Os danos não são apenas ambientais.  Segundo a Confederação Nacional da Agricultura (CNA), só entre junho e agosto de 2024, o fogo causou prejuízos de R$ 14,7 bilhões ao agronegócio. No Centro Oeste, polo do setor no País, Mato Grosso e Mato Grosso do Sul tiveram as maiores perdas: R$ 2,3 bilhões e R$ 1,4 bilhões respectivamente.

Nos três meses analisados pela CNA, cerca de 8 milhões de hectares já haviam sido queimados no Brasil. Mas o pior ainda estava por vir e nos três meses seguintes mais 18 milhões de hectares foram destruídos. Embora o relatório sobre o período ainda não tenha sido publicado, a estimativa é de que os prejuízos tenham triplicado.
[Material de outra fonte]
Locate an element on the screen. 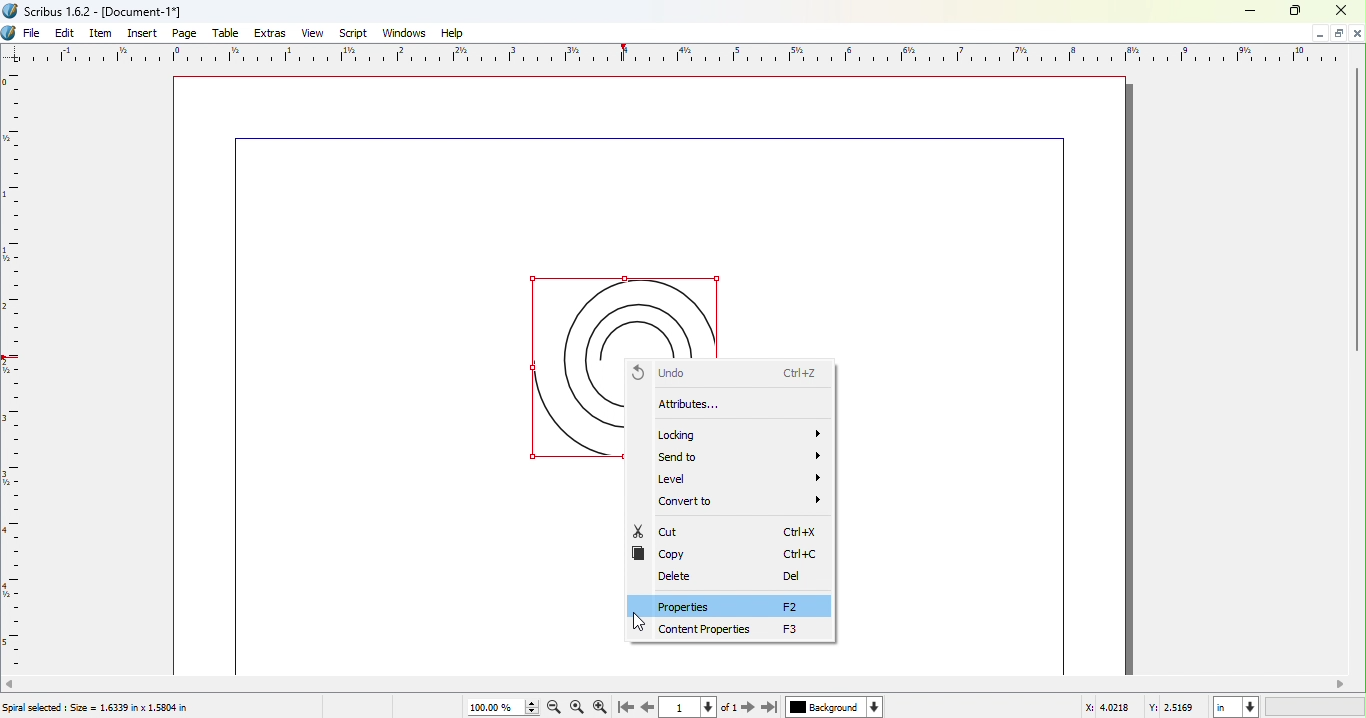 The height and width of the screenshot is (718, 1366). Cursor is located at coordinates (638, 621).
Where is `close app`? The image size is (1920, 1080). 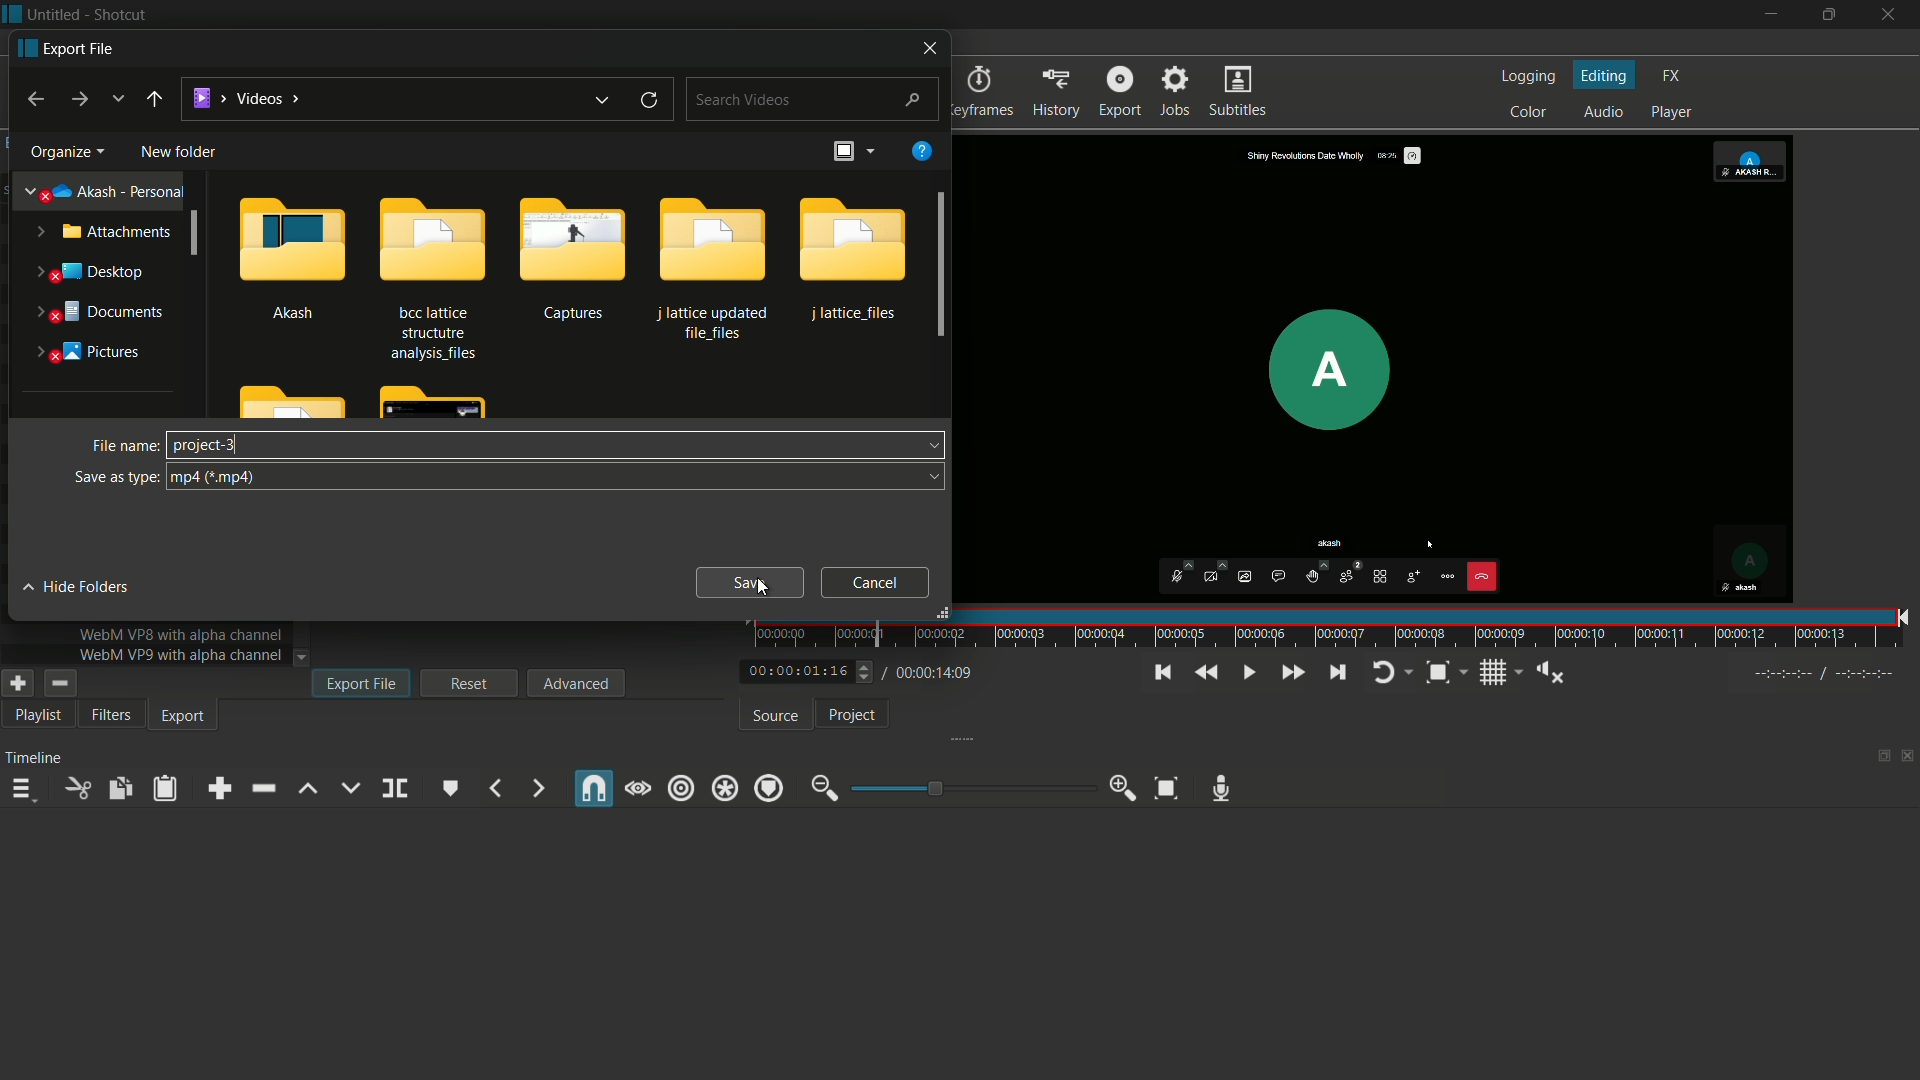
close app is located at coordinates (1890, 15).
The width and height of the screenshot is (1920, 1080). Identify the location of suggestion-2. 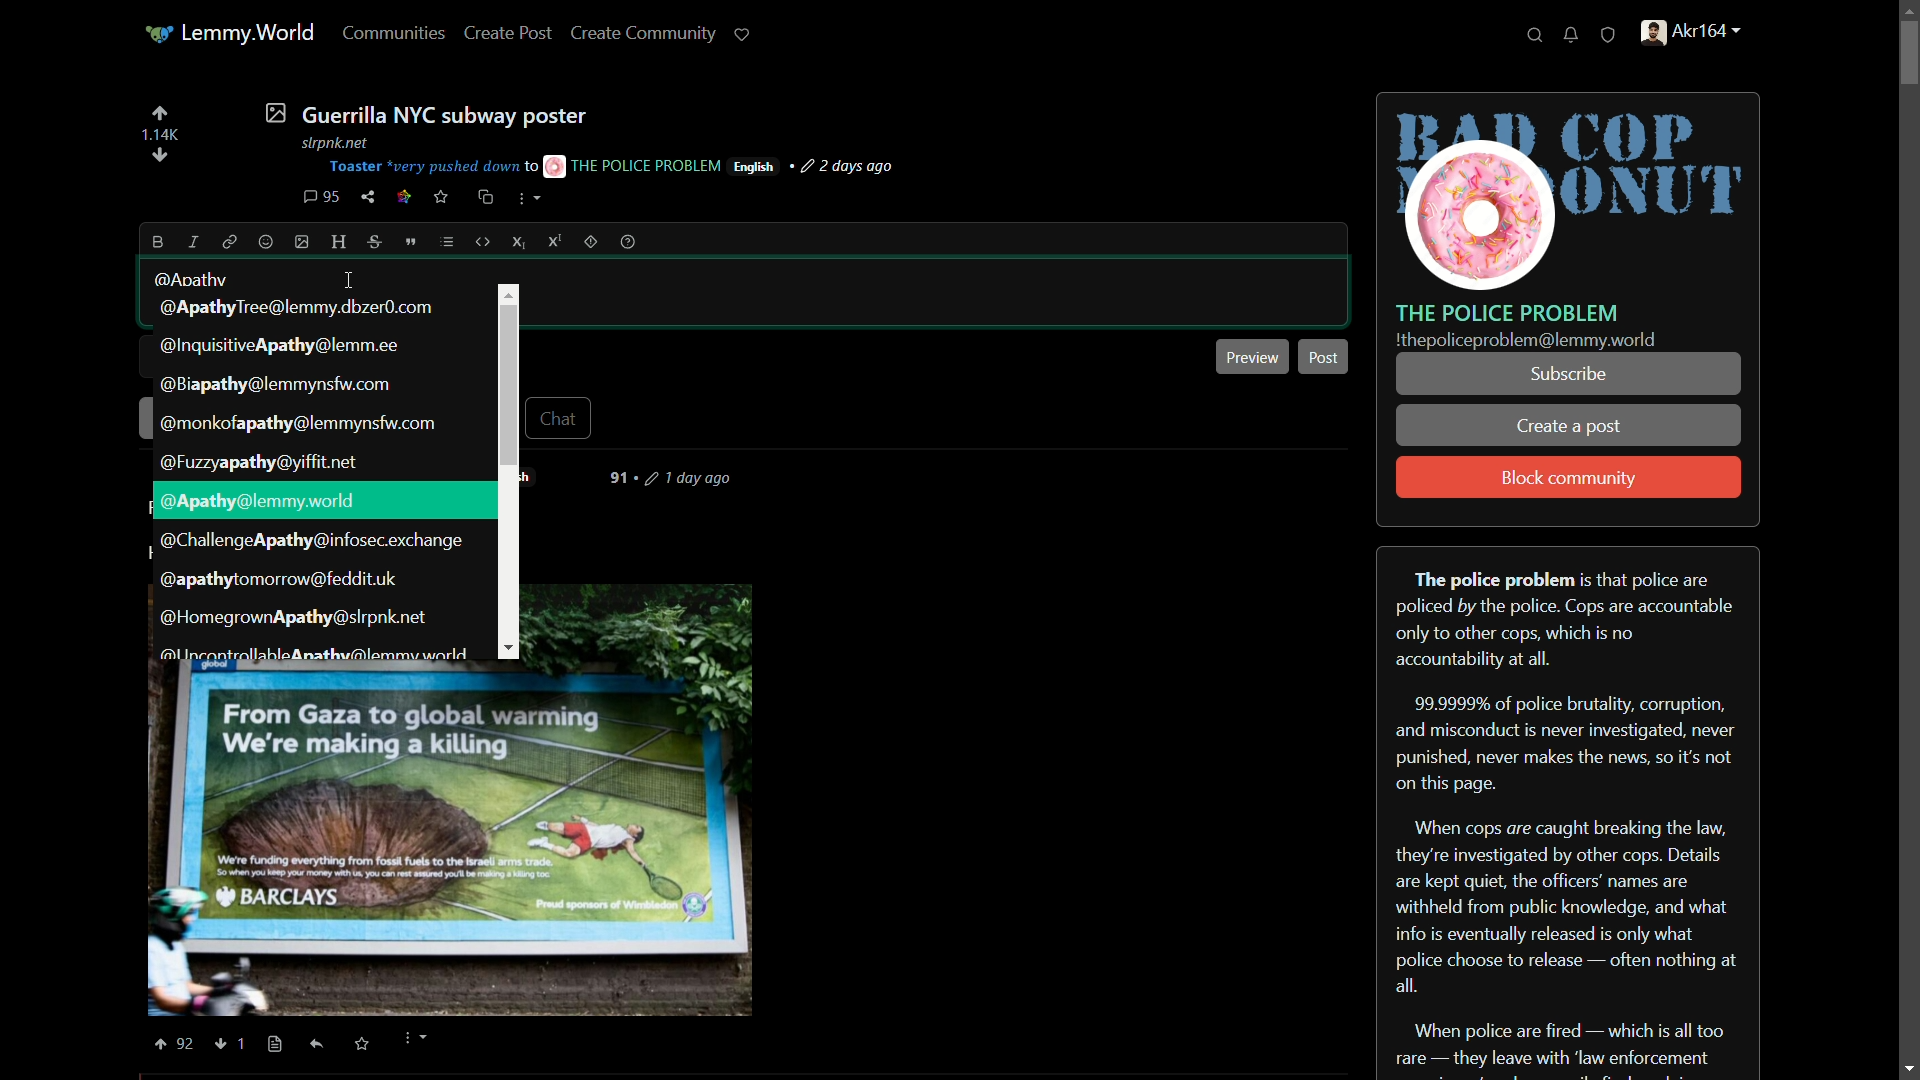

Há ainda as perdas relacionadas à saúde pública, uma vez que aumentam os casos de doenças respiratórias e, consequentemente, a procura por hospitais. “A qualidade do ar é o segundo fator de risco mundial de doenças pulmonares, antes do tabaco. Isso tem um grande impacto no custo da saúde pública”, acrescenta Alice.

Ciclo vicioso

As mudanças climáticas são um dos principais impulsionadores do aumento da atividade dos incêndios. De acordo com a WRI Brasil, ondas de calor extremo já são cinco vezes mais prováveis hoje do que há 150 anos e espera-se que se tornem ainda mais frequentes à medida que o planeta continue a aquecer.

Quando as florestas queimam, elas liberam o carbono armazenado nos troncos, galhos, e folhas e no solo. À medida que as queimadas se tornam maiores e mais frequentes, elas emitem mais carbono, exacerbando ainda mais as mudanças climáticas e contribuindo para mais incêndios como parte de um “ciclo de feedback incêndio-clima”.